La France s’est fixée comme objectif de rationnaliser les dépenses énergétiques par rapport aux objectifs de développement durable. Aussi, ces dernières années ont été l’occasion d’appliquer une politique énergétique particulière, matérialisé par les certificats RGE (Reconnu Garant de l’Environnement) ou encore les DPE (Diagnostic de Performance Energétique). Toutefois, le bilan est ambivalent. Certes, le système est en marche. Cependant, sa démocratisation au niveau des ménages reste encore faible. D’où une rénovation nécessaire.

Des stratégies d’incitation plus éloquentes

Le problème avec le système établi jusque là, c’est qu’il n’intéresse pas les Français. Les optiques de « maison verte » relèvent encore pour la majorité des particuliers, du domaine de l’idéaliste et non du réaliste. Aussi, faut-il mettre en place des mesures suffisamment incitatifs pour créer la volonté de s’y conformer auprès de la majorité.

Le CITE, Crédit d’Impôt de Transition Energétique est un premier pas positif. Cependant, l’ajout d’une prime de fidélité a été suggéré. En effet, les procédures et conditions du CITE semblent être lointaines et difficiles pour le particulier. Il n’a donc pas convaincu. La prime, elle, récompensera chaque effort entrepris et sera palpable. Ce sera plus effectif pour reconnaître le droit des gens de se réchauffer.

En outre, une mise en adéquation avec les structures locales et régionales est également préconisée. En effet, l’impact est plus direct lorsque les démarches sont effectuées à la base. Le but est d’établir un package financier local, incorporant les primes énergétiques.

De plus, il est aussi prévu d’améliorer le DPE afin de mettre en valeur la valeur verte d’un bien immobilier. Par exemple, l’exécution d’un audit énergétique devrait être prise en compte dans le prix de vente d’un immeuble, au moment de la transaction. Le bureau d’études Treenergy fournit ce genre de prestation à tout intéressé d’un audit énergétique. Dans le cadre de cette réforme, la réalisation d’un tel bilan pourra donc être capitalisée ; les dividendes seront obtenus au moment des transactions.

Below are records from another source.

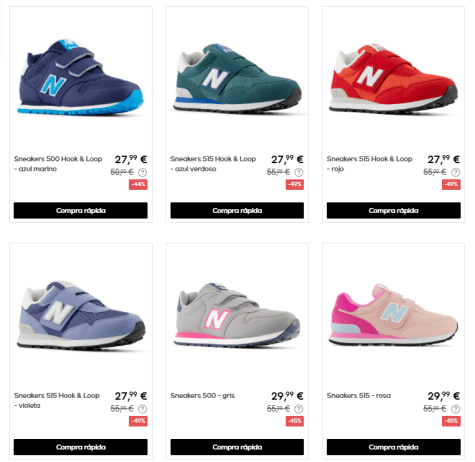Click Compra rápida for Sneakers 500 gris

click(x=237, y=447)
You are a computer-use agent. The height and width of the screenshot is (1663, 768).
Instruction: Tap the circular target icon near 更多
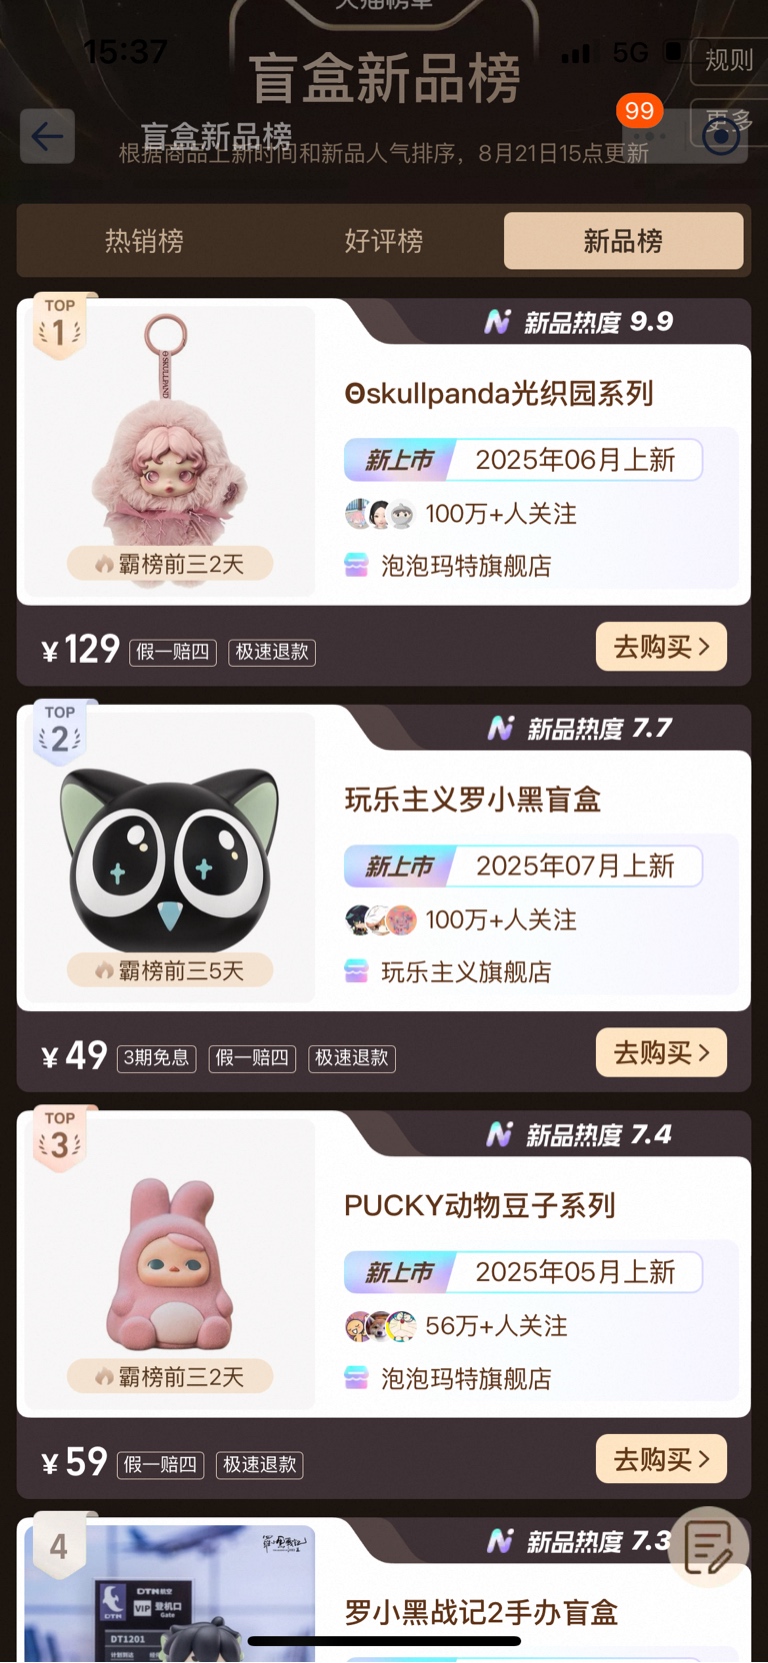tap(721, 136)
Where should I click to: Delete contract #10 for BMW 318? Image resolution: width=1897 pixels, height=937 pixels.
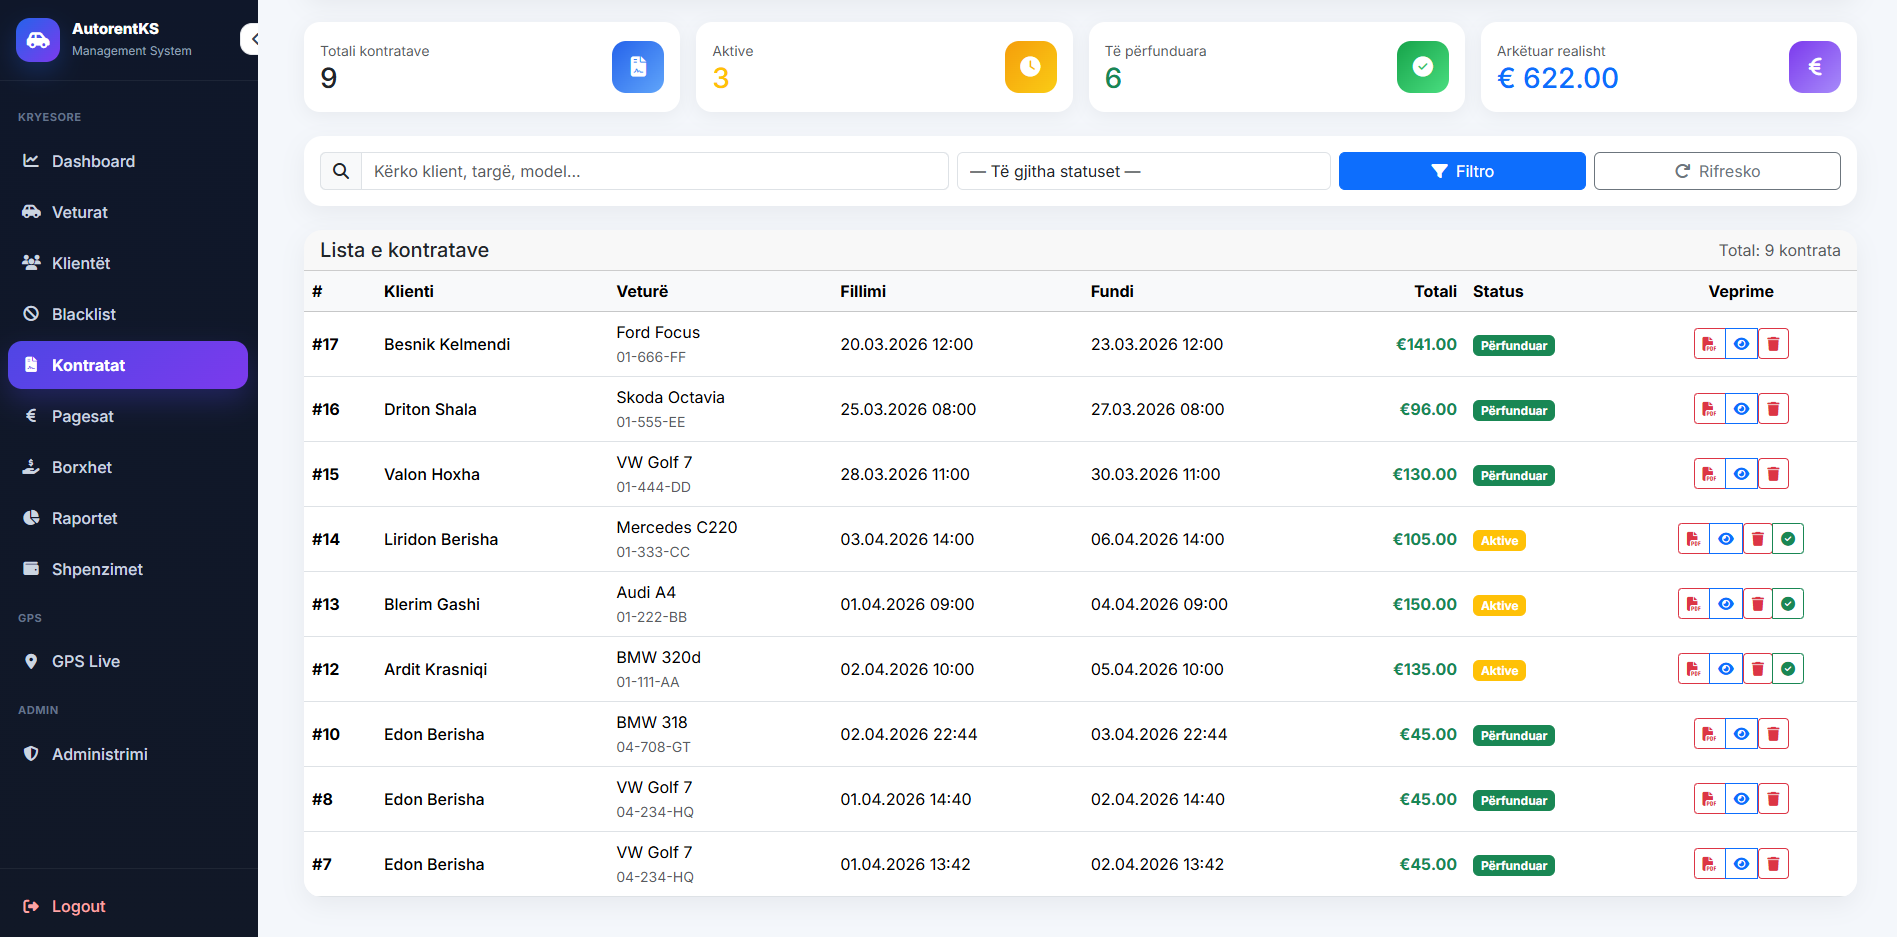(1773, 734)
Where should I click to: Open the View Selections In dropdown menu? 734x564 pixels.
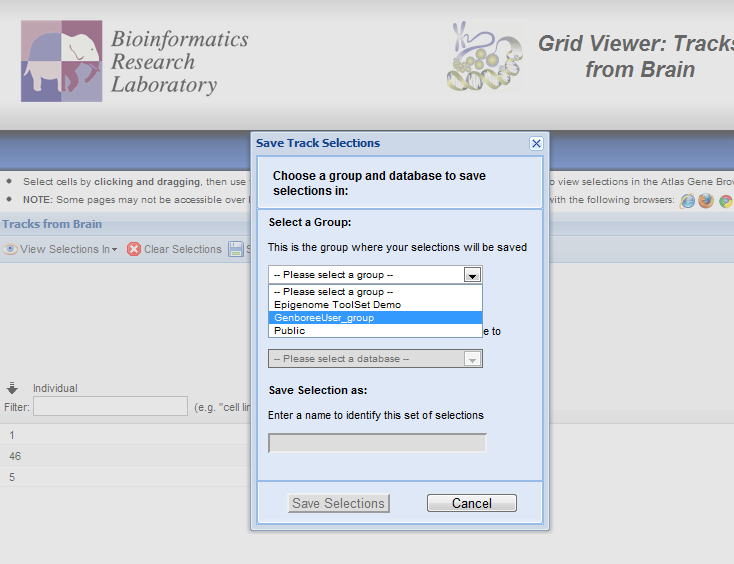coord(67,249)
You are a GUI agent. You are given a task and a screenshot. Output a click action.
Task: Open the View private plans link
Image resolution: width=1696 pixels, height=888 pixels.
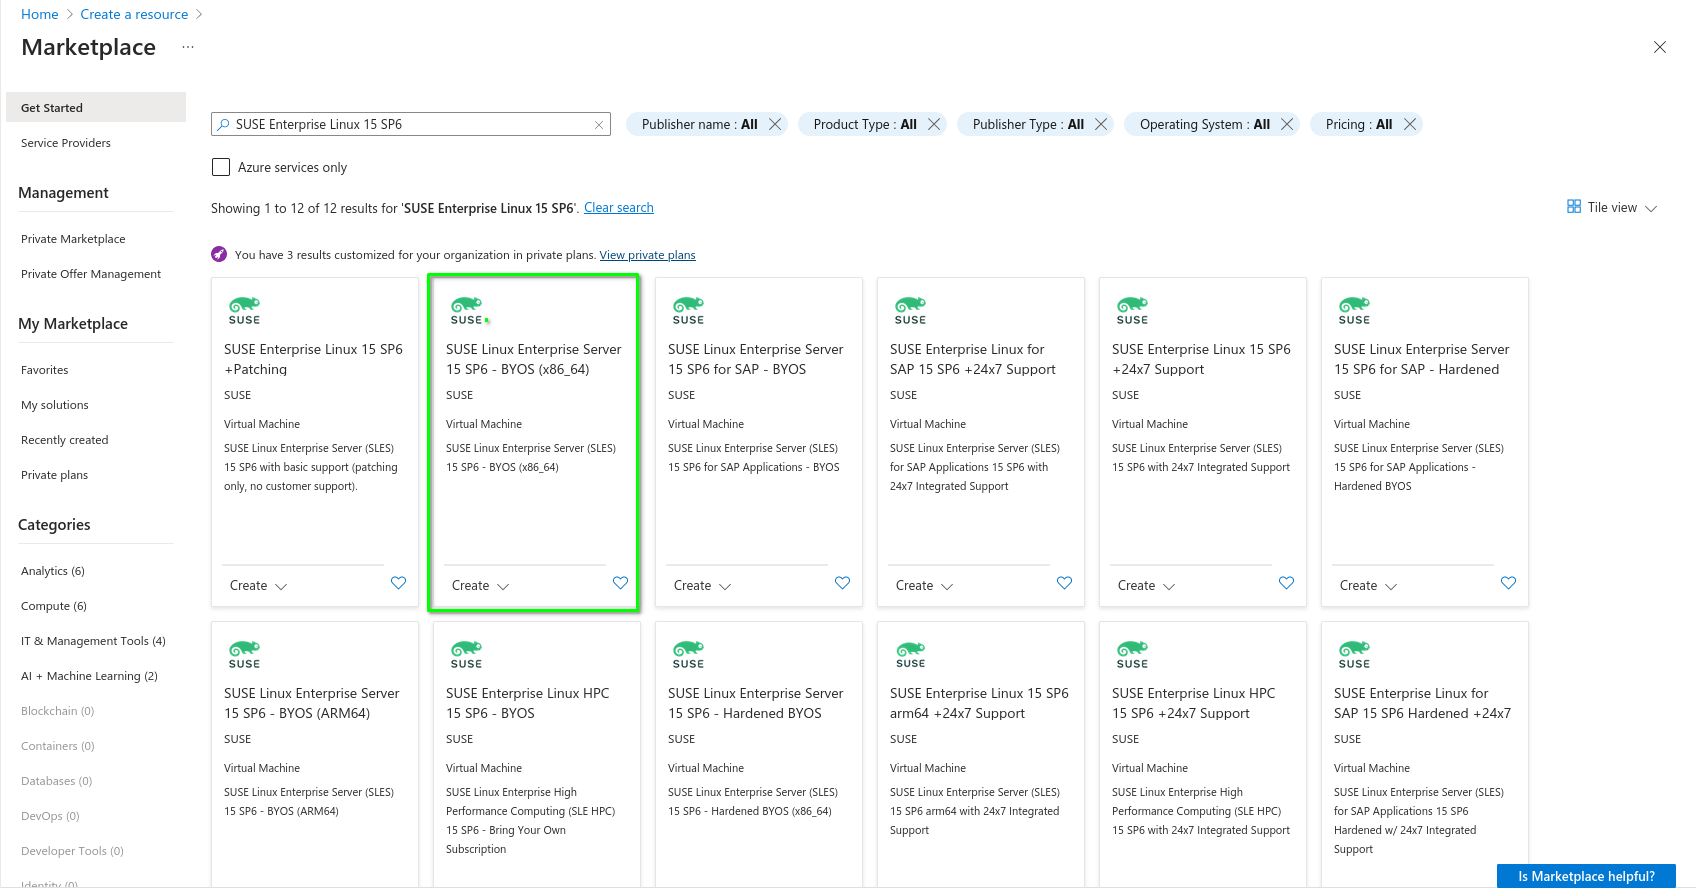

La capacité accrue des protagonistes

Le second axe des réformes envisagées porte sur l’amélioration des compétences de tous ceux qui participent à la politique énergétique. Ainsi, il est préconisé de mettre en place un RGE plus solide. En effet, l’actuel a souffert de nombreuses critiques, notamment la compétence généraliste des artisans. Ils devraient être réellement spécialisés dans l’efficience énergétique avant de pouvoir espérer obtenir la certification.

En parallèle, la transparence devrait être accrue. Le problème du système actuel est la complexité des procédures, si bien que les fournisseurs de services autant que les consommateurs s’y perdent. Le processus doit donc faire l’objet d’une simplification et l’octroi des certificats, d’une transparence pour éviter la délinquance dans le milieu.